File Downloading¶
Streaming files from the repository (dagshub.streaming
)¶
- class dagshub.streaming.DagsHubFilesystem(project_root: PathLike | str | None = None, repo_url: str | None = None, branch: str | None = None, username: str | None = None, password: str | None = None, token: str | None = None, timeout: int | None = None, exclude_globs: List[str] | str | None = None, frameworks: List[str] | None = None)¶
A DagsHub-repo aware filesystem class
- Parameters:
project_root – Path to the git repository with the repo. If None, traverse up the filesystem from the current dir until we find a git repo
repo_url – URL to the DagsHub repository. If None, URL is received from the git configuration
branch – Explicitly sets a branch/commit revision to work with If None, branch is received from the git configuration
token – DagsHub API token
username – DagsHub username (as an alternative to using the token)
password – DagsHub password (as an alternative to using the token)
timeout – Timeout in seconds for HTTP requests. Influences all requests except for file download, which has no timeout
exclude_globs – One or more glob patterns to exclude from looking up on the server This is useful in case your framework tries to look up cached files on disk that might not be there. Example: YOLO and .npy files
frameworks –
List of frameworks that need custom patched openers. Right now the following is supported:
transformers
- patchessafetensors
- install_hooks()¶
Install hooks to override default file and directory operations with DagsHub-aware functionality.

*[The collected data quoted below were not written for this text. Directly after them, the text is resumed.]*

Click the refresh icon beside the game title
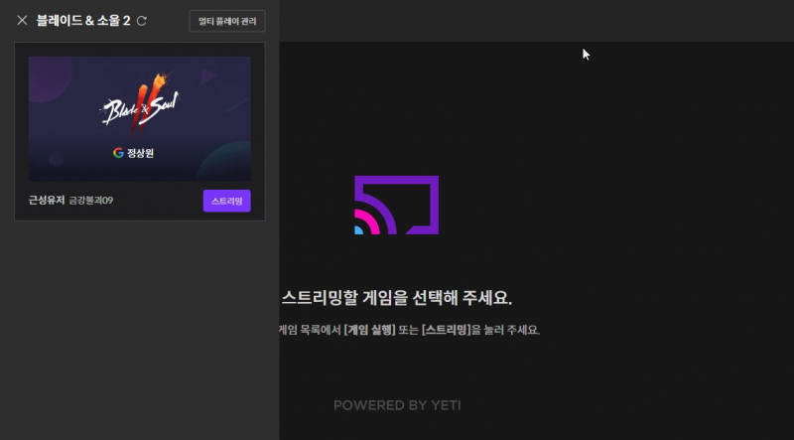 coord(142,21)
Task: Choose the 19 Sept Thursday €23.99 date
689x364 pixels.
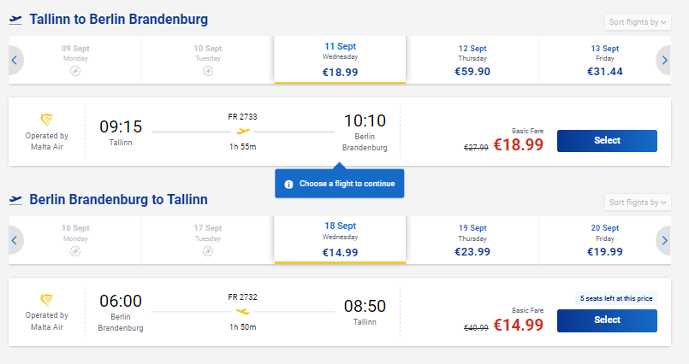Action: [472, 240]
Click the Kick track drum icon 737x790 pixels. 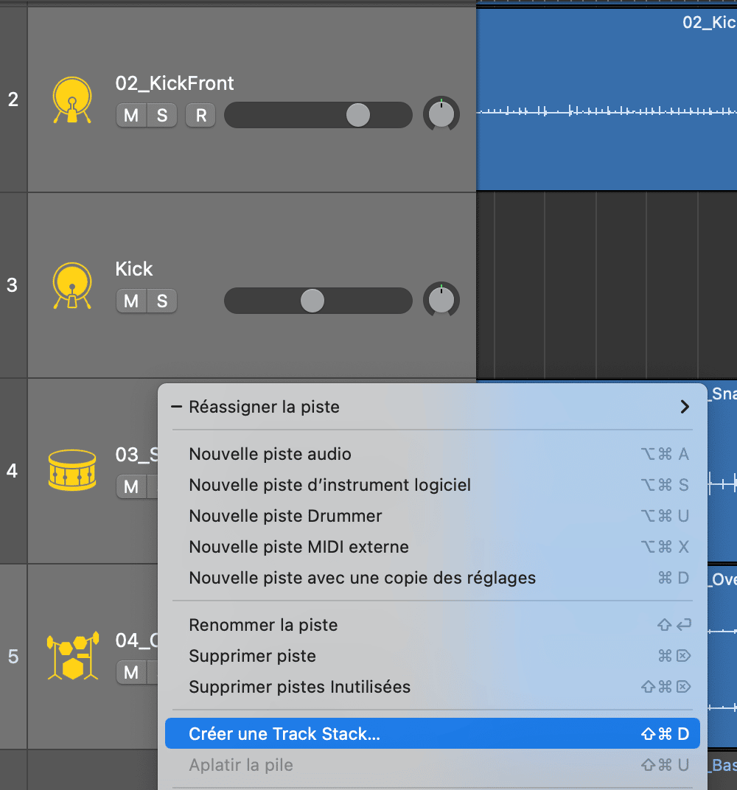(x=72, y=286)
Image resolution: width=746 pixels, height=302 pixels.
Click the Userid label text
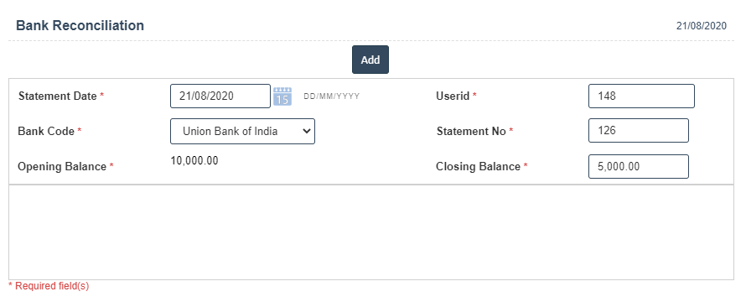(453, 96)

This method patches the standard Python I/O operations such as
open
,stat
,listdir
,scandir
, andchdir
with DagsHub-aware equivalents. Works inside a notebook and with Pathlib.If
install_hooks()
have already been called before, this method does nothing.Example:
dagshub_fs = DagsHubFilesystem() dagshub_fs.install_hooks() with open("src/file_in_repo.txt") as f: print(f.read())
Call
uninstall_hooks()
to undo the monkey patching.
- classmethod uninstall_hooks()¶
Reverses the changes made by
install_hooks()
, bringing back the builtin file I/O functions.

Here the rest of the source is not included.